Inorganic Arsenic Found in Chickens Treated With Drug 3-Nitro

Silver Spring, MD (TFC) – An approved animal drug known as 3-Nitro® (roxarsone) was added to chicken feed prior to July 2011. This drug was known to contain an organic form of arsenic, which is known to be toxic, but indeed it is less toxic than inorganic arsenic. In 2011, the Food and Drug Administration admitted that roxarsone contained inorganic arsenic, which is a much more toxic compound. After discovering this, the FDA’s Center for Veterinary Medicine and the Center for Food Safety and Applied Nutrition developed a new analytical method used to detect minute levels of arsenic in animal tissue.

It is important to note that organic arsenic is in the environment as a naturally occurring substance and can also be a contaminant in water, air, soil and various food products. In this case, the cause for concern is the organic arsenic found in 3-Nitro® that could transform into inorganic arsenic found in the chicken feed at high levels.

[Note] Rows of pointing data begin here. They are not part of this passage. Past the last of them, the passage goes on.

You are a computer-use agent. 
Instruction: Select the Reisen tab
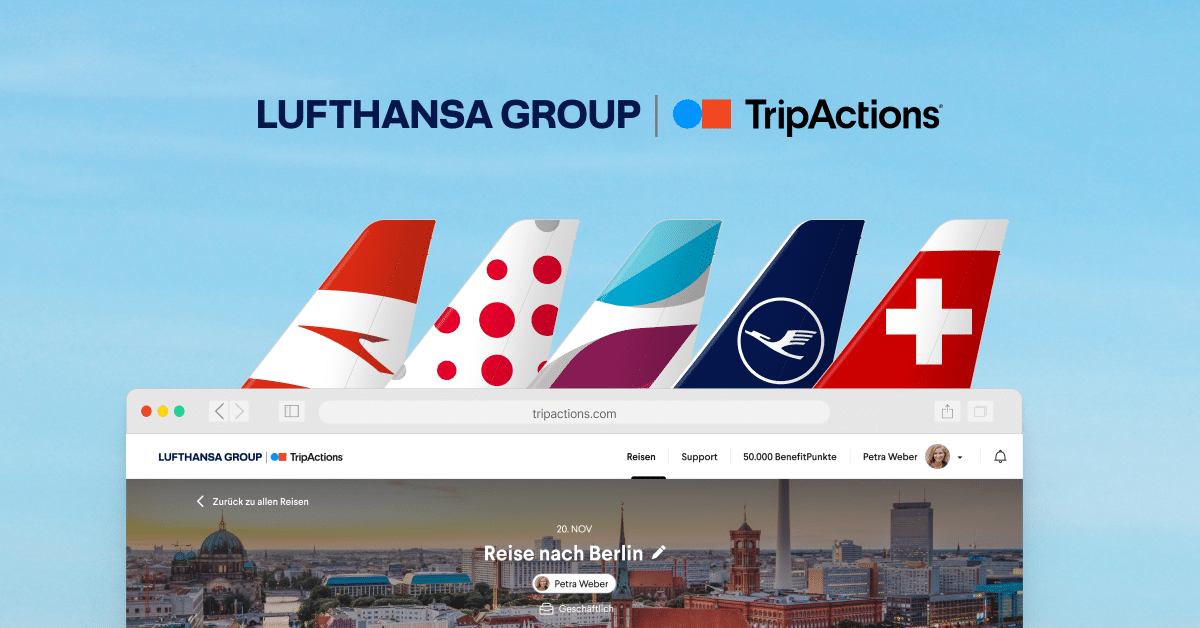[x=641, y=457]
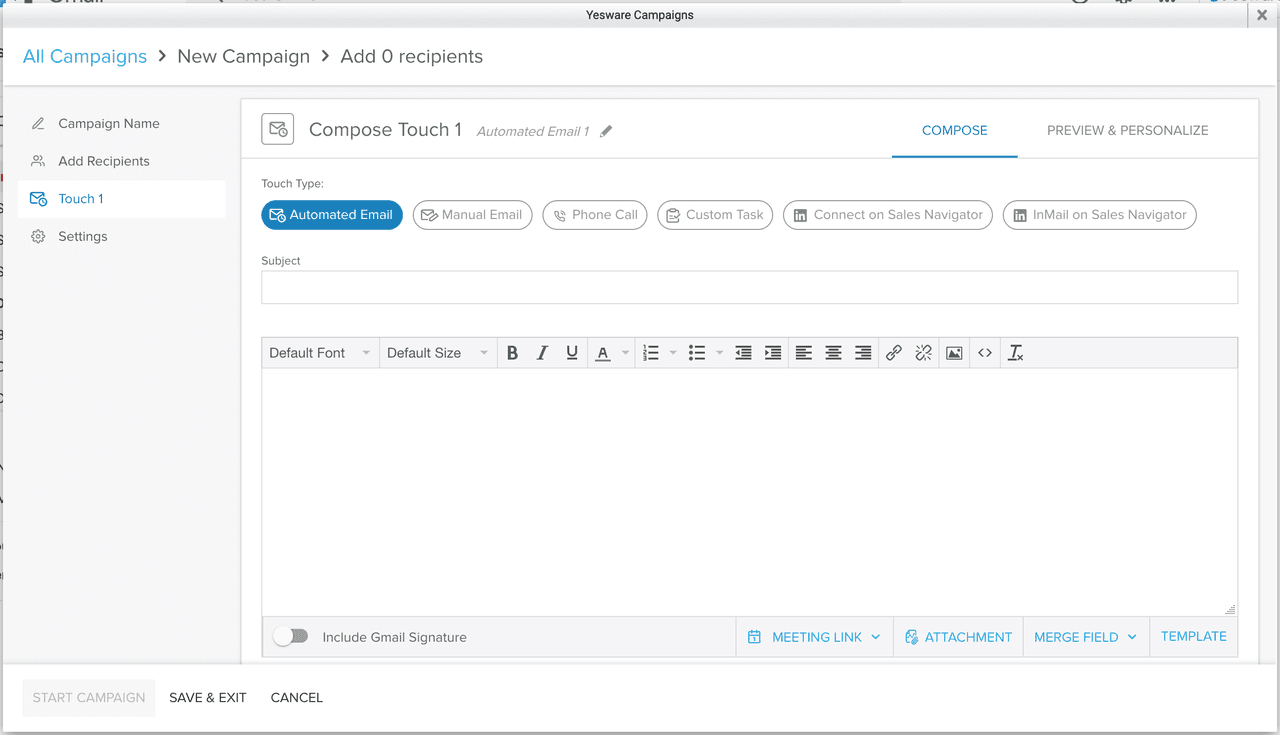
Task: Click the underline formatting icon
Action: point(572,353)
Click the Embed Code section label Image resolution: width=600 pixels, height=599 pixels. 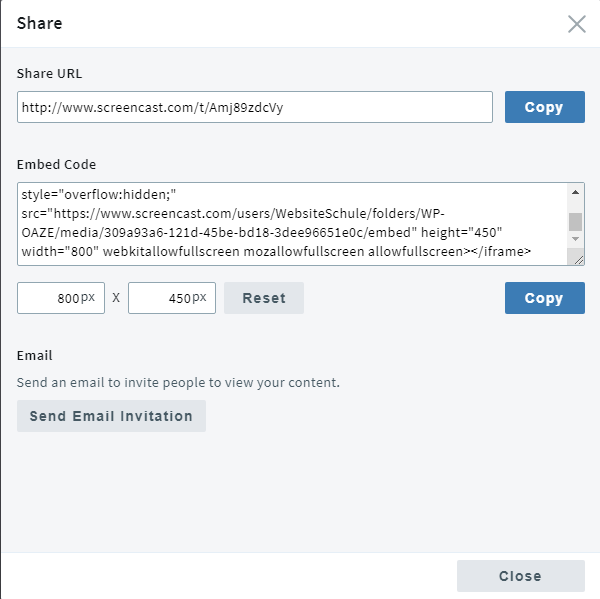pos(56,164)
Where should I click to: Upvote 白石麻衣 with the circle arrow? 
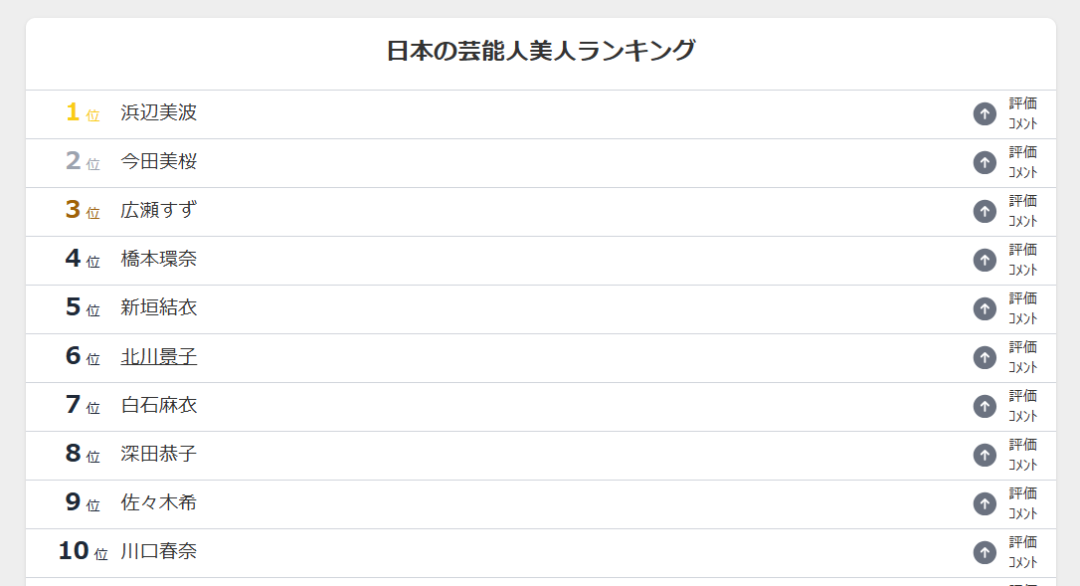(x=985, y=406)
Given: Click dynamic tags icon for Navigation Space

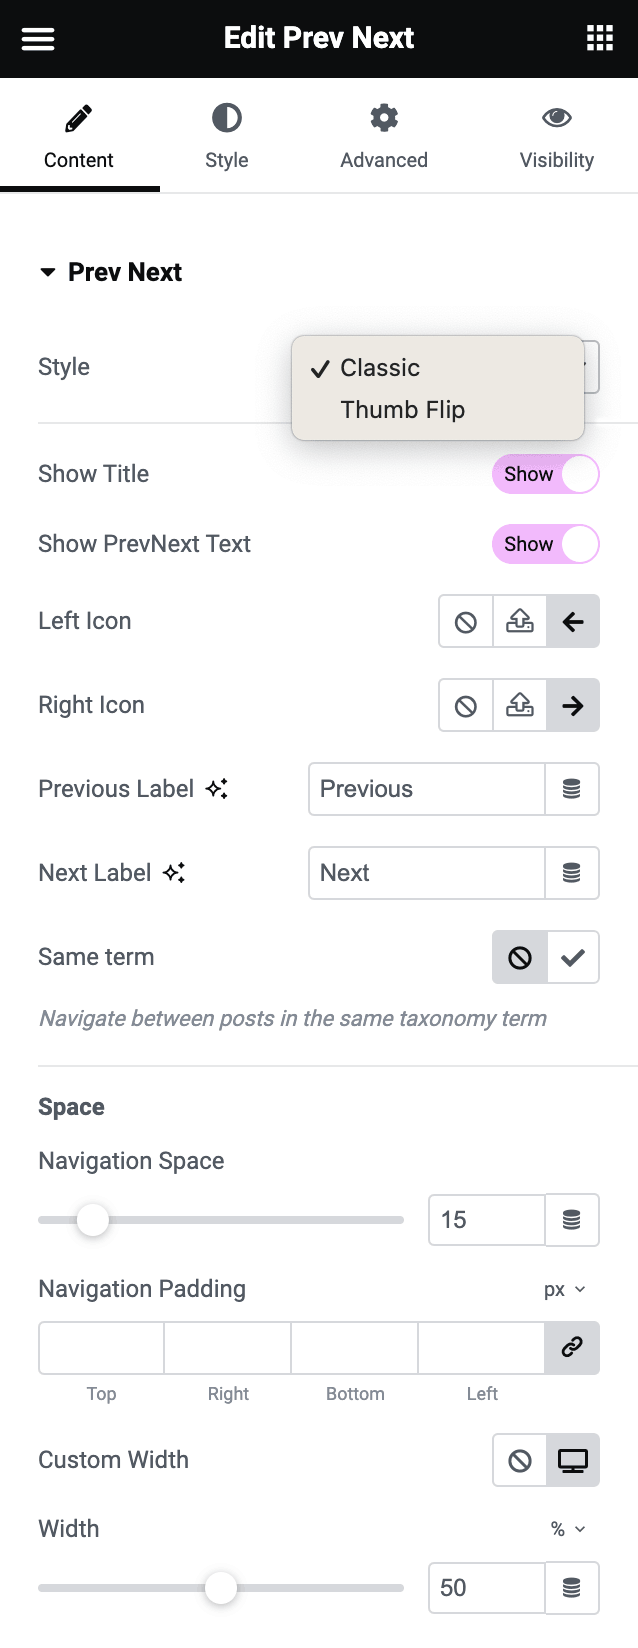Looking at the screenshot, I should 572,1220.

The FDA made a statement in the Product Safety Information section on their website about Arsenic from 3-Nitro®/Roxarsone in Poultry:

 

Using the new method, FDA scientists found that the levels of inorganic arsenic in the livers of chickens treated with 3-Nitro® were increased relative to levels in the livers of the untreated control chickens.

Alpharma, a subsidiary of Pfizer, Inc., decided to voluntarily suspend sale of 3-Nitro® and to facilitate an orderly process for suspending use of the product in the United States. Ownership of the veterinary drug subsequently changed to Zoetis, Inc., who continued the suspension from sale of 3- Nitro®. On February 27, 2014, Zoetis, Inc. voluntarily withdrew the new animal drug application for 3- Nitro®. On the same day, Zoetis, Inc. and Huvepharma AD voluntarily withdrew all new animal drug approvals and supplements for 3- Nitro®, as well as arsenilic acid, and carbasone (two other arsenical new animal drugs) for use in animal feed (including all combinations with other approved new animal drugs).
Source: FDA

 

There is a rumor invading the internet claiming that 70% of chicken in the United States contains arsenic, but this is actually an unfounded claim. The amount of poultry found with inorganic arsenic may be much higher or lower depending on which farms have added 3-Nitro® to the bird feed. Many people could have suffered from heavy toxicity after eating the meat of chickens treated with this drug. Now, although Alpharma has suspended the use of 3-Nitro®, this may not be the end of this story, as drug companies may attempt to reintroduce these drugs under new names.
In a study published in early 2011 by JC Kawalek entitled, “Data on various arsenic species present in broilers treated with roxarsone,” it was stated that inorganic arsenic found in much higher amounts (156 μg/kg) than the allowable levels (10 μg/kg)  were found in medicated chicken feed.

 

Hence the contribution of the pre-mix to the medicated feed is approximately 3- 4 μg/kg inorganic arsenic (As (III) and As (V)). The mass balance for arsenic was not met for the control feed. Our speciation data for As (III) and As (V) only account for 56 μg/kg inorganic arsenic whereas the total arsenic measured by our analysis was 156 μg/kg, meaning that the speciation only accounted for ~30% of the total.

Control and roxarsone-medicated chicken feed have detectable levels of inorganic arsenic that are higher than the allowed contamination levels of the roxarsone API. In addition the roxarsone medicated premixes contained several unknown arsenical species…. Roxarsone and its metabolites were present in liver tissues from chicks fed roxarsone-medicated feed. The incurred levels of inorganic arsenic species were highly variable in treated chicks but appeared to be significantly greater than that in the untreated control birds.
Source: Division of Animal Research/FDA

 

This analysis tells us that of the total 156 μg/kg arsenic measured, approximately 36% (56 μg/kg) inorganic arsenic was measured. Chicks treated with roxarsone had much higher levels of inorganic arsenic, but the levels were not uniform, so contamination may play a role.
It is important to understand that our food may contain toxic compounds. We must be very careful deciding what we eat, especially what is found on the shelves in your average grocery store. Meat may be the most risky food due to the animal feed and medications added to the diets of farm animals. It is important that we limit toxicity in our bodies, even if it means to limit foods in our diet from which we would otherwise derive substantial nutrition. Reading the labels and knowing ingredients to foods is important, but not all information will be listed.
No nutrition label lists the amount of arsenic or any other toxic chemical found in a certain food, and for this reason, we must always be skeptical of the levels, even minute levels, of toxic ingredients within our diet.